Published in final edited form as: Curr Opin Immunol. 2017 Jul 19;47:57–63. doi: 10.1016/j.coi.2017.07.003

Cancer immunotherapy: moving forward with peptide T cell vaccines

Takumi Kumai (1),(2),(3),*, Aaron Fan (1),*, Yasuaki Harabuchi (2), Esteban Celis (1)
PMCID: PMC5626598  NIHMSID: NIHMS891332  PMID: 28734176

Abstract

Recent advances in cancer immunology, such as the discovery of immune checkpoint inhibitors, have validated immune cells as potential key players for effective cancer treatment. The efficacy of these therapies seems to be codependent on a tumor-reactive T lymphocyte response. For many years, numerous attempts and strategies in developing vaccines to generate tumor-reactive T cells have yielded poor results in the clinic due to suboptimal immunogenicity and the inability to overcome an immunosuppressive tumor microenvironment. In this review, we summarize past and current advances in T cell vaccines and describe our experience in developing optimized methods for antigen/adjuvant selection and vaccine administration in order to induce powerful anti-tumor responses.

1. Introduction

Undoubtedly, vaccines are effective in preventing infections by recruiting various components of the immune system against numerous pathogens. Since the immune system has the ability to recognize transformed malignant cells and limit tumor growth, immunotherapy has now become an effective way to treat cancer. Amongst various components of the immune system T cells and in particular CD8 cytotoxic T lymphocytes (CTLs) are the most effective elements in recognizing alterations occurring in transformed cells. The antigens recognized by T cells correspond to peptides that associate MHC molecules. Such peptides result from processed proteins from the infectious microorganisms or derived from abnormally expressed gene products in malignant cells. Tumor-reactive T cells are frequently present in cancer patients in the form of tumor-infiltrating lymphocytes (TILs), which normally do not control the disease [1]. However, ex vivo TIL expansion and reintroduction into the patients has demonstrated remarkable therapeutic effects in some patients [2]. Unfortunately TIL therapy is technically challenging, expensive and not all cancers contain TILs. Thus, there is a critical need for other means to generate tumor reactive T cells with a simpler and more cost effective strategy such as vaccination.

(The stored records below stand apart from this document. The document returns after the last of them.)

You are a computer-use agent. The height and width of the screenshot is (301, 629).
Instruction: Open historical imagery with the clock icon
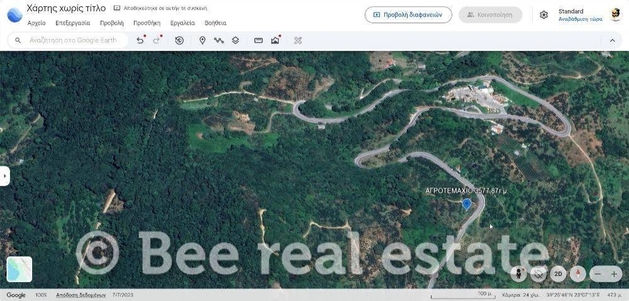pyautogui.click(x=179, y=40)
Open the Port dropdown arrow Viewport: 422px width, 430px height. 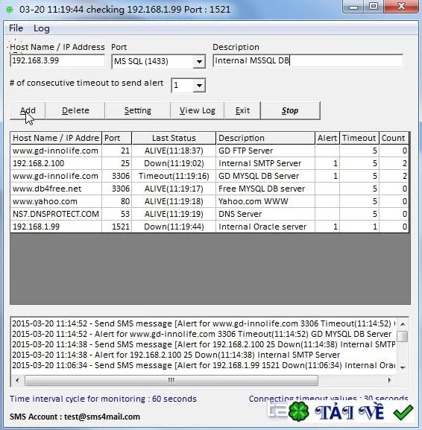pos(199,61)
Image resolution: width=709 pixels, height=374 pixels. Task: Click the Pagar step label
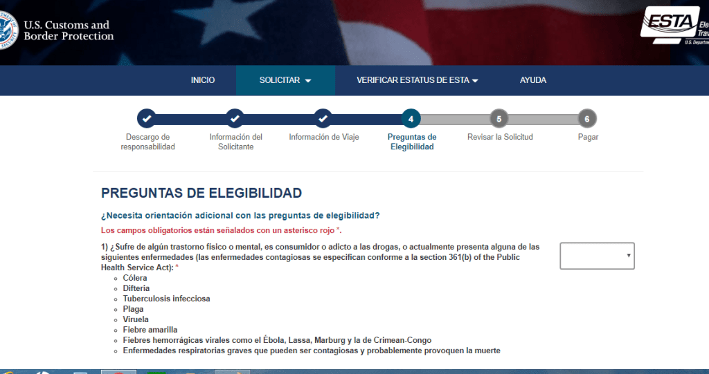point(588,137)
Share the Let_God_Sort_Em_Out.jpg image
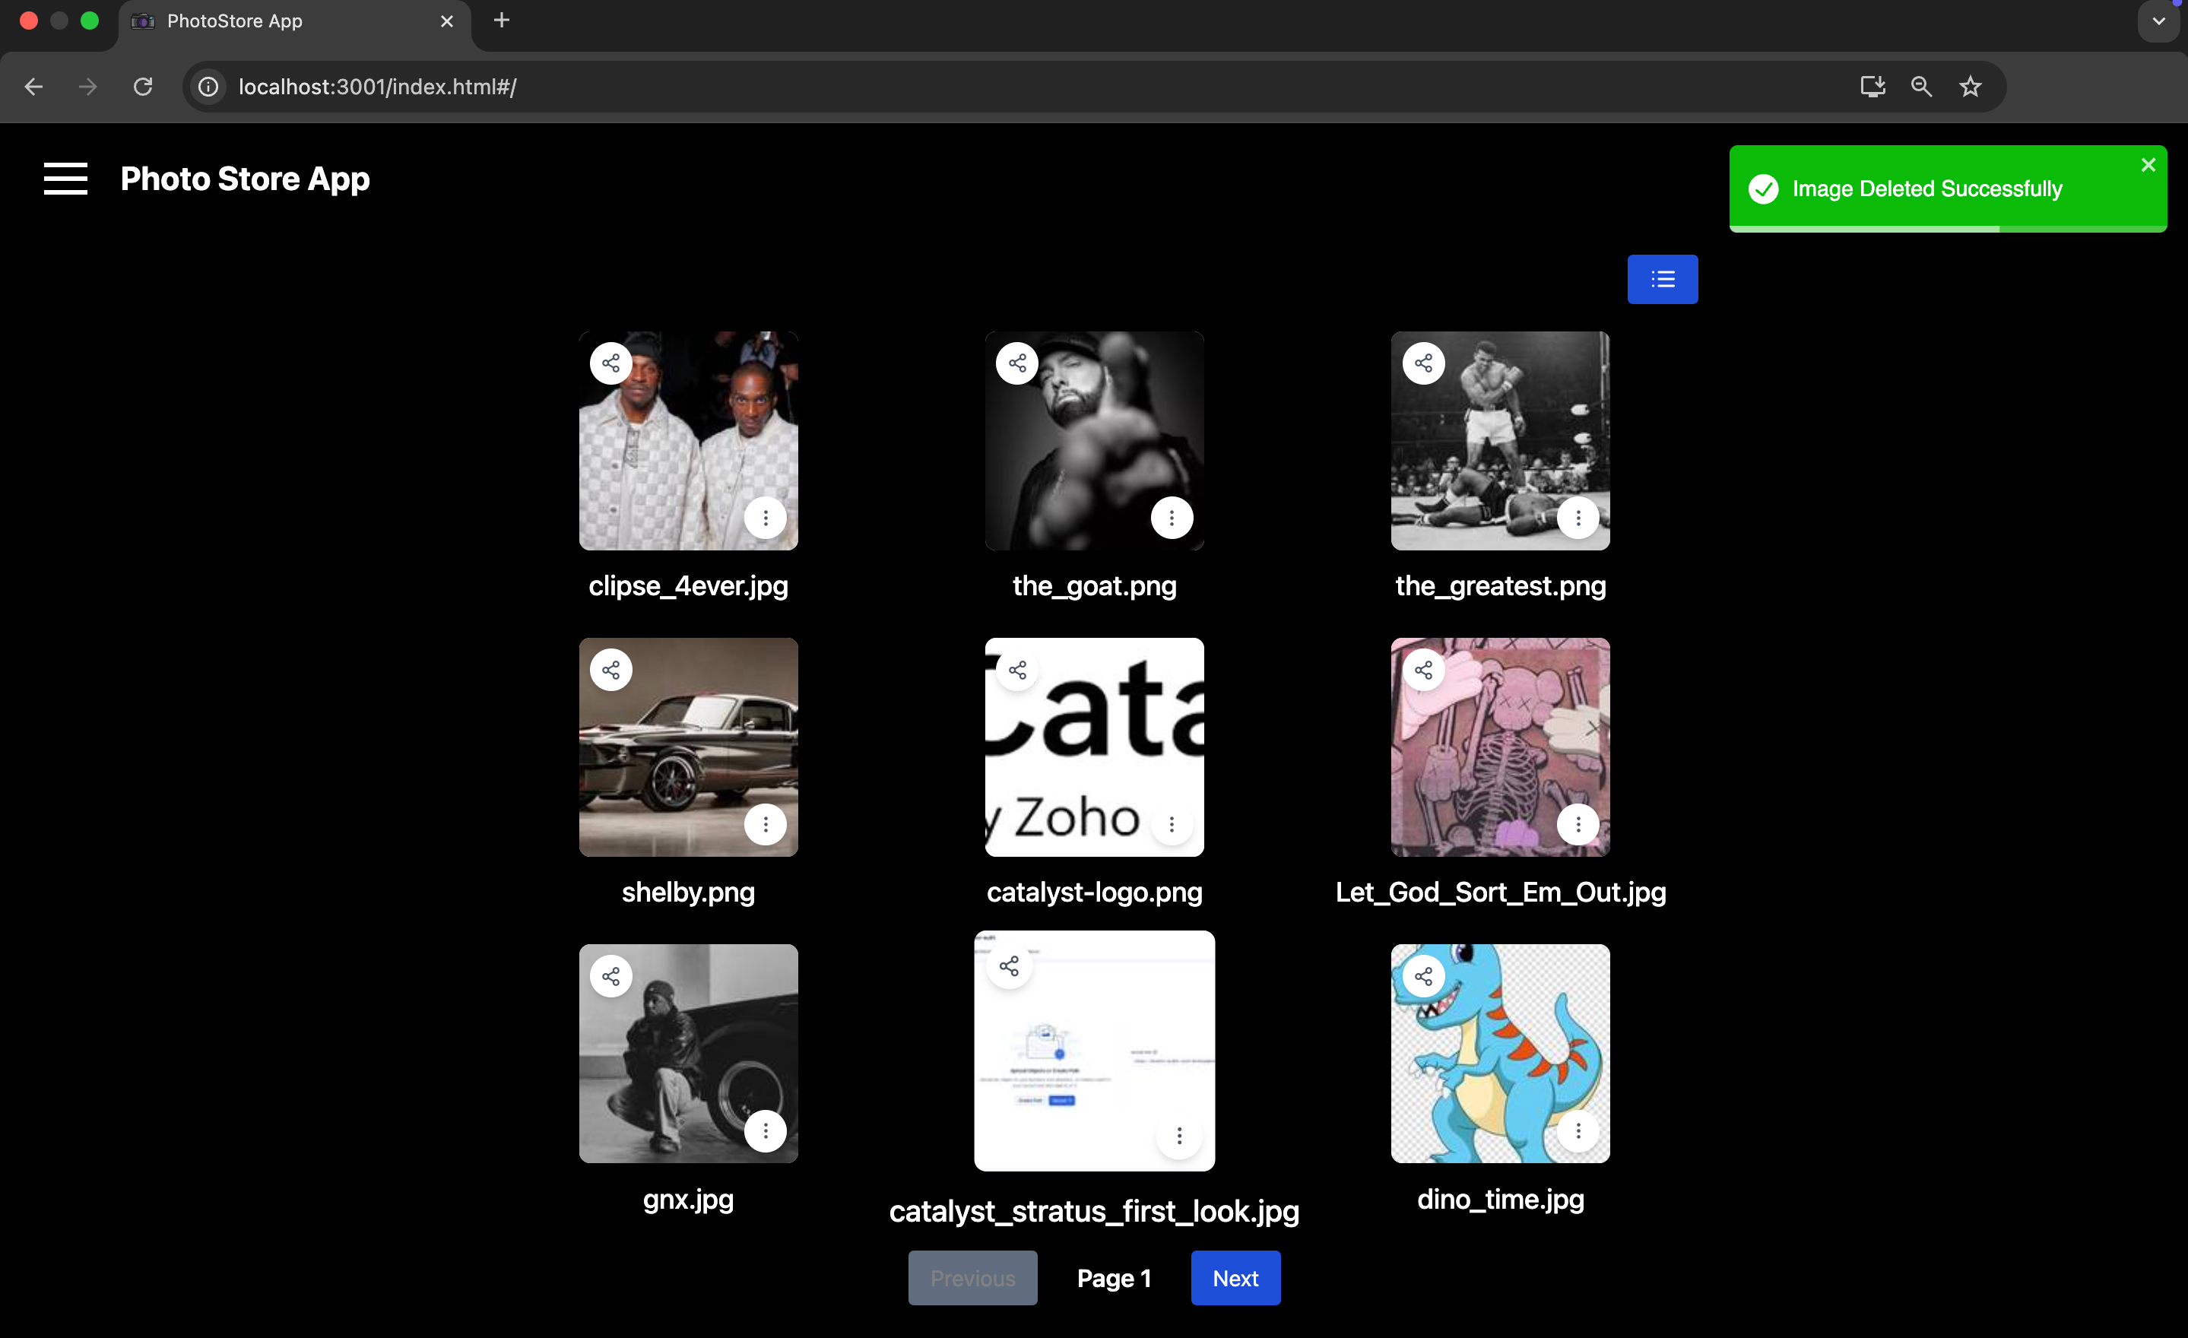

Checkpoint pathways regulate T cells by blocking their function, presumably to prevent pathological autoimmune responses [3]. Antibodies that inhibit two of these immune checkpoint blockades, CTLA4 and PD-1, have shown notable anti-tumor effects [4,5]. However, the proportion of patients that respond favorably to checkpoint blockade inhibitors (CBIs) is low and is confined to particular types of cancer. Because CBIs require the presence of an existing pool of tumor-reactive T lymphocytes, many believe that patients not responding to CBI lack these T cells. Thus, the expectation is that T cell inducing vaccines should increase the effectiveness and expand the applicability of CBIs.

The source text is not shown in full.